SECURITY.md - Improved Security Disclosure Communication
During my JSConf 2013 talk on Builders vs. Breakers I suggested that one way developers can communicate with breakers (security researchers) better would be to include a SECURITY.md file with their projects. Often times it’s difficult for security researchers to find out how to contact a project. This helps ensure issues are sent to you, the developer or company, instead of just put out there publicly (unless that’s what you want).
Since we already are very used to adding a README.md and CONTRIBUTORS.md to a project, why not SECURITY.md?
The intention of this file is to explain how you as the project maintainer would like security issues handled for your project and would include:
1. How to report security issues
How should contact be made and to whom? Maybe you want them sent privately to a specific email address or possibly just submit them via Github issues.
Is there a backup contact?
2. Communication expectations
Define the rough expectations for when the finder / reporter will hear back from the project.
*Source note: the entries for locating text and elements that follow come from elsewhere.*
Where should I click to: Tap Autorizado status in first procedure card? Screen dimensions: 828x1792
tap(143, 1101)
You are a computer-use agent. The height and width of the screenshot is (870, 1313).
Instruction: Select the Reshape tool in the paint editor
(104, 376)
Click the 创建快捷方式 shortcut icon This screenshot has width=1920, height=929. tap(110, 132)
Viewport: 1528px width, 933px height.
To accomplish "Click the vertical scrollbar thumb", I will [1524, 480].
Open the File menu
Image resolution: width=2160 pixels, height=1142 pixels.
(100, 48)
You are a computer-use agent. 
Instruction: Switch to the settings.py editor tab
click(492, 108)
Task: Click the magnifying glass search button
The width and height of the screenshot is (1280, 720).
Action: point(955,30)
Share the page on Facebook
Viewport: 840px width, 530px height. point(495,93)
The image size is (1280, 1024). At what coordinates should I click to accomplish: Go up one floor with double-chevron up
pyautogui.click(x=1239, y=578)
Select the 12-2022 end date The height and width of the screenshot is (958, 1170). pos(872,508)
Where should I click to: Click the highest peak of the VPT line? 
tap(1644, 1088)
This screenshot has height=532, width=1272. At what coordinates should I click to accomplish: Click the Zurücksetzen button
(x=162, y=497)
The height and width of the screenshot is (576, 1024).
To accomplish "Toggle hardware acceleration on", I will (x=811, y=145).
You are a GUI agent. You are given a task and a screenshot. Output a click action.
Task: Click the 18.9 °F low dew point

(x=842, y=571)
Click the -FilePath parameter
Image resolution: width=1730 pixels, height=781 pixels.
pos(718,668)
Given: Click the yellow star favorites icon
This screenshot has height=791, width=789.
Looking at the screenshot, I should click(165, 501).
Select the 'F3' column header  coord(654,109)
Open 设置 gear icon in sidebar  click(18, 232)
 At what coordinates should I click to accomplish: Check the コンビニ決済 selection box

Explain that these are rough guidelines and that sometimes security researchers need to remember that the project maintainers typically have real jobs, lives and other things on their plate than just this project so they need to be patient through the process.
Give credit where credit is due. Remember security researchers, fellow developers or users of your library are reporting these things with good intention and tend to be using their own free time to do so. It’s a nice gesture to make sure and tip your hat to them.
4. History (recommended but optional)
For an example of something that is straight forward and very well documented take a look at how ember.js has defined their security disclosure process, they have done a great job.